Tuesday, November 25, 2014
The end is the beginning. . .
The last few weeks have been strong on the subject of the end times. Today is the end or culmination of that focus that comes at the end of the church year, the last Sunday after Pentecost. These are unpleasant subjects for most folks. Talk of judgment day and the end times seems a downer. It is like God is raining on our parade and stealing away our lives from us – along with all the good things we want to keep and the future things waiting to be done. But it is not what it seems.
It is indeed the beginning of the end – not only the end of the church year but the literal end. We are one year further from Bethlehem and Christ’s coming to the manger and one year closer to His coming in glory, showing forth all His majesty and sitting in judgment over all people. We will not lose this focus as we start another church year November 30 but will continue to talk about the beginning of the end.
The beginning of the end did not just start. It began when the day of the prophets gave way to the day of the fulfillment of the prophetic word. When Christ took flesh and blood as the Son of God in our form, that was the beginning of the end. When sin’s back was broken by Christ’s death to pay all our debt for sin, that was the beginning of the end.
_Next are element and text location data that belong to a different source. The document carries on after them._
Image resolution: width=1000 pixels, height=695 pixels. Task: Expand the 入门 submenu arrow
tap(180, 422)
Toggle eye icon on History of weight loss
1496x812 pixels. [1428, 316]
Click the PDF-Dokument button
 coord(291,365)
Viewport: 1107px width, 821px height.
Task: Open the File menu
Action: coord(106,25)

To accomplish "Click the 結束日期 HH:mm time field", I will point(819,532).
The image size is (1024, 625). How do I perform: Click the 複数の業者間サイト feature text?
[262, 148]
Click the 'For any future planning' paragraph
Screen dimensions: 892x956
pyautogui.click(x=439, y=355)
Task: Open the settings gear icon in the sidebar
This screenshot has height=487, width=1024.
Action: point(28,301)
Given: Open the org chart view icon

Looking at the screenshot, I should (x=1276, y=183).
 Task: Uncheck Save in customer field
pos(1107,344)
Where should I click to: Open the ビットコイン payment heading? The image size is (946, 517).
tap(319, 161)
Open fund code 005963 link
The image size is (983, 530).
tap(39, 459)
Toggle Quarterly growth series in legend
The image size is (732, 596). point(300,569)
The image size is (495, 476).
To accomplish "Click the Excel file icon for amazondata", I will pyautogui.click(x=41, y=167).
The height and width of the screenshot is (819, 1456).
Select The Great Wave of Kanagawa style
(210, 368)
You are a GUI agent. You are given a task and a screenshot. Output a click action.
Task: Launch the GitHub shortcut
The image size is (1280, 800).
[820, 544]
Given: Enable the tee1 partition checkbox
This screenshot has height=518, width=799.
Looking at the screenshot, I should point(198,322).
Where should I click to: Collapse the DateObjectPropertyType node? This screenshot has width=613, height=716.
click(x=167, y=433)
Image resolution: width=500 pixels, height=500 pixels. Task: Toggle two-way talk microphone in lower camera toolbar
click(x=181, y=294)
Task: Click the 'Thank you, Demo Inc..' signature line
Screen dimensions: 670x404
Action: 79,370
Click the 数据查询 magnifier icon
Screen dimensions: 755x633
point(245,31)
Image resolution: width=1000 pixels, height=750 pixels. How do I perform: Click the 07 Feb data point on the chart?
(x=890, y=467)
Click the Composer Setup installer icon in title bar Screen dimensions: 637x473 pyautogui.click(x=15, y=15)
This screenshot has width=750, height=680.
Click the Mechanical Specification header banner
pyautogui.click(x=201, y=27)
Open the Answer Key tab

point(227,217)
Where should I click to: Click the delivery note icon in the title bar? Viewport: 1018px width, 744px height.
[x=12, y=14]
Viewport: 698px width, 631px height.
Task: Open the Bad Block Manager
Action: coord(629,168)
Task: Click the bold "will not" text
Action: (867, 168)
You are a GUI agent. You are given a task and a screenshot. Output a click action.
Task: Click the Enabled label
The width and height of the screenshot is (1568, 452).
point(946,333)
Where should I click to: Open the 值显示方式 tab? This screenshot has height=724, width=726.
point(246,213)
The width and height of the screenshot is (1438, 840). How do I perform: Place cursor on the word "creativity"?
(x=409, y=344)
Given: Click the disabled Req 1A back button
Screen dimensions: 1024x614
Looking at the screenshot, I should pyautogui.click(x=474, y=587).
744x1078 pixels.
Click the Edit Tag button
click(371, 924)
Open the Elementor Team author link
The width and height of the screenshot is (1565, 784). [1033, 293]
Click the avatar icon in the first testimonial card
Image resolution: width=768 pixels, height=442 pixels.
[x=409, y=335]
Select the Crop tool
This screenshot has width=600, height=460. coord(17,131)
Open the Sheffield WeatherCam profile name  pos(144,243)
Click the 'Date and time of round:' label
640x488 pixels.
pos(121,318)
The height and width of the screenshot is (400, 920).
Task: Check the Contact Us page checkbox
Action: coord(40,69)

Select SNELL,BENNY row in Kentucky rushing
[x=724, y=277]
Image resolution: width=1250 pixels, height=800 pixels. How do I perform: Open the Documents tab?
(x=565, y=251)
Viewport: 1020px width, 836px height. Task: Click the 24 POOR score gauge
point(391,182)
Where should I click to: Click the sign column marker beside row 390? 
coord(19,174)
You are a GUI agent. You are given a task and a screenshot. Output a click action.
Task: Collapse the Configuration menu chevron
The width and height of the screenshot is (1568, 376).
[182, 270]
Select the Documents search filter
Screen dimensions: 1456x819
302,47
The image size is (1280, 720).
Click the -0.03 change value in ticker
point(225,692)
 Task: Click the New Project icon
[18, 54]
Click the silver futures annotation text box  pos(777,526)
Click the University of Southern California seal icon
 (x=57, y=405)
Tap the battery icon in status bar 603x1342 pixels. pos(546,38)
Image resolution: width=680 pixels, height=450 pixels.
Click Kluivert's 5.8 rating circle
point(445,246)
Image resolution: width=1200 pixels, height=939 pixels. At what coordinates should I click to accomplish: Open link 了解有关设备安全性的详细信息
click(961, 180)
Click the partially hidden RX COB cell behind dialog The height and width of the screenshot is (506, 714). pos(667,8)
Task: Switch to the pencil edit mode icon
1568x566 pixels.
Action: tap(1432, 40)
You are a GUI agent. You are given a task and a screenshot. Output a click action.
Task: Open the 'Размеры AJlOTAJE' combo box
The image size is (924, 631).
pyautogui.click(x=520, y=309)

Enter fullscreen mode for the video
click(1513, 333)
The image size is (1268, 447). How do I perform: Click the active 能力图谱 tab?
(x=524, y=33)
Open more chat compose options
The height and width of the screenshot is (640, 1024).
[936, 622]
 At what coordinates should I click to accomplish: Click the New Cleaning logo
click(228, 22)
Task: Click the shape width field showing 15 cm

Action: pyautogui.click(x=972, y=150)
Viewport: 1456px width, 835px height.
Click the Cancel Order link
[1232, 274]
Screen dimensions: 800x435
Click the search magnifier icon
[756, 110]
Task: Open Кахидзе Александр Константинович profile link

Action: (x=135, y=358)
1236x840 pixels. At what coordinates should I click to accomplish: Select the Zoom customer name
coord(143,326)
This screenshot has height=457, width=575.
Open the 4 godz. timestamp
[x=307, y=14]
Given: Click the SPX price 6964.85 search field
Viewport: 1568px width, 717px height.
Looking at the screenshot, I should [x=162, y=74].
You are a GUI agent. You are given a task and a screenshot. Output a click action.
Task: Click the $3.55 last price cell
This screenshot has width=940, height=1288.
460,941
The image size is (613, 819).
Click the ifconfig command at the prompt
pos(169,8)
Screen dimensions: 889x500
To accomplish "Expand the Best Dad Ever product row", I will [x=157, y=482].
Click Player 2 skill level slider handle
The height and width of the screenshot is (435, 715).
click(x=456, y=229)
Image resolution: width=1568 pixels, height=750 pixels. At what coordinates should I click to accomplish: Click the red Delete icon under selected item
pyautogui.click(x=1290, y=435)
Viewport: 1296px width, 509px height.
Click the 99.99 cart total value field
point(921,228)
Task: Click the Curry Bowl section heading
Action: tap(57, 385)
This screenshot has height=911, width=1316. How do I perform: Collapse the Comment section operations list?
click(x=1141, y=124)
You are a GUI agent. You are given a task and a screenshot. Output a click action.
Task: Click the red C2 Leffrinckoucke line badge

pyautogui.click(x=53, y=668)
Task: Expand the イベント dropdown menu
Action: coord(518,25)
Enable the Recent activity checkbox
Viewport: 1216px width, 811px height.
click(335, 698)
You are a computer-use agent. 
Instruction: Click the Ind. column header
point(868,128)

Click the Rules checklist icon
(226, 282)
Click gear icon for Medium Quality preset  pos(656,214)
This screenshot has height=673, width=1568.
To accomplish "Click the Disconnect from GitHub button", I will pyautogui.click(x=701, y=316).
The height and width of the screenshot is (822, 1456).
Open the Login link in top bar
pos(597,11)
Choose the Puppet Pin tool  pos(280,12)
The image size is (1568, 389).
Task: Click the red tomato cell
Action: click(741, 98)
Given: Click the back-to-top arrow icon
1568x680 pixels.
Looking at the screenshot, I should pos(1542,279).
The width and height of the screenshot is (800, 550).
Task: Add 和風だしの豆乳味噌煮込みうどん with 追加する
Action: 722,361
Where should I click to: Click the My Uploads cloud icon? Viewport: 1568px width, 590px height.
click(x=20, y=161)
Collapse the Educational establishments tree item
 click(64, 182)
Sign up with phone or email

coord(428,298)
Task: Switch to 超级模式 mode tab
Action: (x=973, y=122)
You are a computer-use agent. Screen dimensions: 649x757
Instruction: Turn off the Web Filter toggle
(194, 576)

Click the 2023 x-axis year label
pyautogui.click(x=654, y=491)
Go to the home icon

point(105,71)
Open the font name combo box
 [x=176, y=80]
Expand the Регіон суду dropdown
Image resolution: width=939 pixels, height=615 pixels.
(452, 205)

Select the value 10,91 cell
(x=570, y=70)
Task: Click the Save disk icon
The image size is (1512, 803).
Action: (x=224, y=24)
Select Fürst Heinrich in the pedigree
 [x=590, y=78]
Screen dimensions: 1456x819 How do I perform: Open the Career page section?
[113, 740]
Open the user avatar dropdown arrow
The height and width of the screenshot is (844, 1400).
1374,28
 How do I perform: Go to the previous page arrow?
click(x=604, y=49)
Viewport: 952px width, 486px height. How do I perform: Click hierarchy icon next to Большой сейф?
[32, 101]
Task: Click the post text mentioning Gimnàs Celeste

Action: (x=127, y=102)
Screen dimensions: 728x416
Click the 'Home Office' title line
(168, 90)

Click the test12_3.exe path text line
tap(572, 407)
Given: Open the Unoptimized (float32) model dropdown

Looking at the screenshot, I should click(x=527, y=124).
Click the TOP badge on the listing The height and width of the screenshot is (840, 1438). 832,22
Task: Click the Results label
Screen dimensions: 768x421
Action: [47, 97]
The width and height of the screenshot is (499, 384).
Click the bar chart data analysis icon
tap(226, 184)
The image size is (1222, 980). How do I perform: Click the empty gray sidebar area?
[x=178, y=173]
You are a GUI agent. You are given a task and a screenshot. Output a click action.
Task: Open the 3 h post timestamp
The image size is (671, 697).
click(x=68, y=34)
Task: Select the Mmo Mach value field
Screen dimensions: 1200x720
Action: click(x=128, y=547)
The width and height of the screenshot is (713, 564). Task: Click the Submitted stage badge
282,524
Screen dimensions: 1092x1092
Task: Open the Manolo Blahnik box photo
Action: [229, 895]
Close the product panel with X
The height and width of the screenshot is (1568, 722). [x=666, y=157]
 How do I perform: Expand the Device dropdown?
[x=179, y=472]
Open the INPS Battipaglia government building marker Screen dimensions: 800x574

When death was killed by the life that the grave could not hold, that was the beginning of the end. The end times are not some future date to predict but clearly defined as the moment when the promise became reality, when Christ became incarnate as our Savior, when His suffering bore all our pain, when His death paid all sin’s debt, and when His resurrection overcome death with the power of His life.
That was the beginning of the end so don’t go looking to unwrap the mystery of the day as if it were some puzzle God has given us to solve. But there is more. The end IS the beginning. We seem inclined to focus on what will end on that day when the heaven’s open, when Christ rides down in glory to complete His new creation, and when all humanity will stand before Him and be held accountable. But do we consider what begins then?
For though this life and this worn out flesh and decaying world will pass away, the new will come that death cannot touch, that sin cannot soil, and that despair cannot steal joy away again. On that day our lives of fear give way to the future of hope begun anew when we rise with Christ to our own joyful resurrection and enter into the place He has prepared for us.
On that day our lives of selfishness shaped by fear gives way to what the generous love of God has prepared for those who love Him. On that day hope is fulfilled for now and forever.
On that day our feeble and small good works that none of us can recall shall be remembered for all eternity and receive the reward none deserve. On that day the evils that everyone has forgotten will be remembered by the God who must deal with sin – either through the mercy of Christ or the eternal judgment of punishment. That day is when the end becomes the beginning – the day of our own future as the children of God and hell‘s day for those who refused His mercy.
The parable of the sheep and the goats seems all about the law but it is really about grace. The end is not the end. Our faith endures. Our lives endure. Death cannot steal anything from us. Our sins do not get the last word. Our good works live on. Our judgment was the cross. This is what Christ reveals about the future prepared for us and all who love Him.
Now we wait. Not as the aimless wait for the unknown but as the confident to anticipate the future. Now we wait. Not as the fearful who dread the end but as the hopeful who await the new and everlasting beginning God has prepared. Now we wait. Not as the sad who worry about the outcome but as the joyful who long to hear the blessed voice of the Master: “Come, ye blessed of My Father; inherit the Kingdom prepared for you from the foundation of the world.” God grant it. Amen!